Bullock slowly, unsteadily, regains her legs, readjusting to gravity, standing on Earth once more, as the only home where she — and we — can possibly live in an age where the skies are now closed to us, where we are now and forever within gravity’s pull.


I posted a bit hastily; I feel I’d be remiss to not elaborate a bit on the motherhood theme as it concerns Bullock’s character directly, since it is the emotional core of the film.

Bullock has been betrayed by gravity — it murdered her child. Her daughter fell down and hit her head and died.

Now, gravity is the force of attraction exerted by the earth, the Great Mother, in her embrace of her children. This is the dark side of the mother. Bullock freezes up inside and seeks to escape the mother’s embrace in space, where the temperature matches that of her heart and where she can forget her own motherhood. But as she discovers, and as the film specifically tells us in text at the very start, nothing can live in space. Life belongs below, on Earth.

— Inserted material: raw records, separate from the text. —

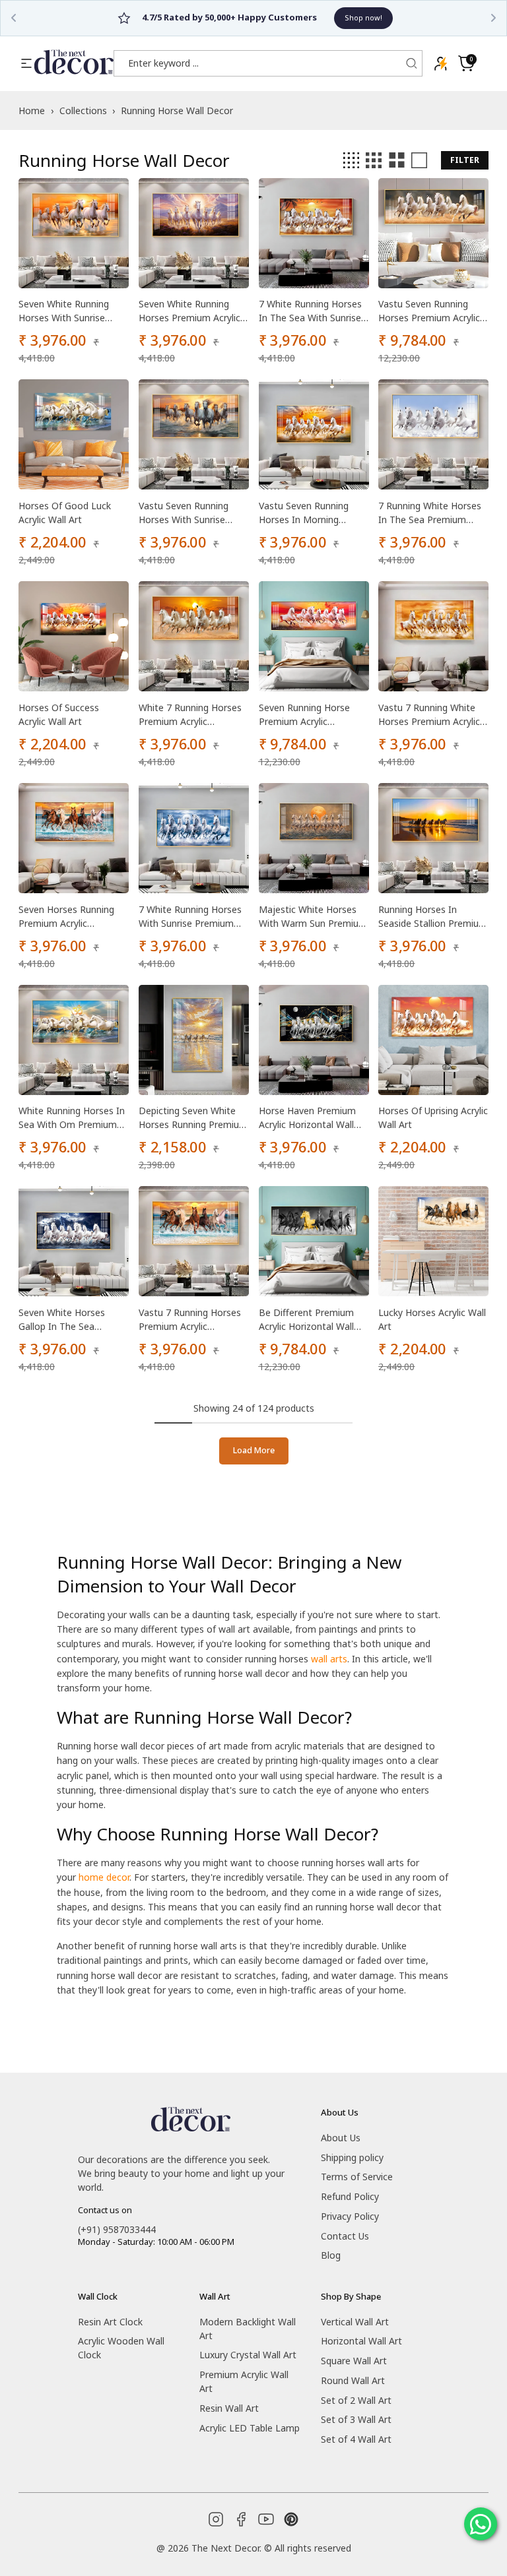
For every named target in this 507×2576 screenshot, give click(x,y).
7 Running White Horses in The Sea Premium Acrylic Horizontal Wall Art (429, 512)
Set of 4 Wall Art (356, 2439)
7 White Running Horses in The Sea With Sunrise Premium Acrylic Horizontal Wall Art (310, 311)
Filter (464, 160)
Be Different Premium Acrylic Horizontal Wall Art (306, 1319)
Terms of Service (357, 2176)
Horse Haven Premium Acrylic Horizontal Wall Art (307, 1117)
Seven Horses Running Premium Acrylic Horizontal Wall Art (66, 916)
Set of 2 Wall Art (356, 2400)
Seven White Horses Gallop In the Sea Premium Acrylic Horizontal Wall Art (61, 1319)
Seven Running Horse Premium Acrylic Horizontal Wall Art (304, 714)
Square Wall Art (354, 2360)
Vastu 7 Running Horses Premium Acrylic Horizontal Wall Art (190, 1319)
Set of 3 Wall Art (356, 2419)
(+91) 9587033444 (117, 2229)
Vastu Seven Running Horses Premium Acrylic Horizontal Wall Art (429, 311)
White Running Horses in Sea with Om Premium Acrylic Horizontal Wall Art (71, 1117)
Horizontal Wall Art (361, 2341)
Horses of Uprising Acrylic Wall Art (433, 1117)
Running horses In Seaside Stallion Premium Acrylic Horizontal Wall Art (432, 916)
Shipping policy (352, 2157)
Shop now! (316, 17)
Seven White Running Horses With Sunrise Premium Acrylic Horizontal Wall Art (63, 311)
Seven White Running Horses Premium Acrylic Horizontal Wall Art (189, 311)
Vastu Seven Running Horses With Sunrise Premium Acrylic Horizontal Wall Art (183, 512)
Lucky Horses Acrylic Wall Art (432, 1319)
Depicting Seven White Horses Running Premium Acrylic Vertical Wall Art (193, 1117)
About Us (340, 2137)
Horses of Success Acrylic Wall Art (58, 714)
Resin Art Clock (110, 2321)
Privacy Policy (350, 2216)
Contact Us (345, 2236)
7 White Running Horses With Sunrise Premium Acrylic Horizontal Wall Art (190, 916)
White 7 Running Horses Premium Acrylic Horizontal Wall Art (190, 714)
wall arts (329, 1658)
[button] (466, 63)
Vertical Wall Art (355, 2321)
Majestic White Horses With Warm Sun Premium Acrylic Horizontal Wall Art (313, 916)
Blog (331, 2255)
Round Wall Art (353, 2380)
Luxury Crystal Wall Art (247, 2354)
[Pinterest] (291, 2519)
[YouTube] (266, 2519)
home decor (104, 1877)
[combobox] (260, 63)
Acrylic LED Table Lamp (249, 2428)
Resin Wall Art (229, 2408)
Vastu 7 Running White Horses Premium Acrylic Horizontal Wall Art (429, 714)
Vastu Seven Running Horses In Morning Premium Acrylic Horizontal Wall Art (304, 512)
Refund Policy (350, 2196)
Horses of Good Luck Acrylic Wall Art (64, 512)
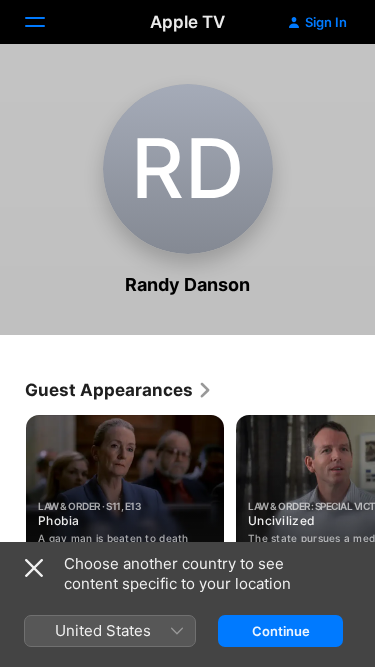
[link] (119, 390)
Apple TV (187, 22)
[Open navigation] (47, 22)
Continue (281, 631)
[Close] (34, 568)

Bullock has to reconcile her mother’s grief with her need for life and the Great Mother.


My brother brought this to my attention: Bullock’s barking like a dog in her lonely capsule is an homage to poor little Laika, the first dog in space, who died drifting away just as Bullock seemed fated to do. (Or so we were told for years. It was revealed later that she died within hours of overheating, a fate Bullock also escapes.)

It always made me sad that they’d launch Laika up but there without a way to get her back down. The Old Yeller of the space age.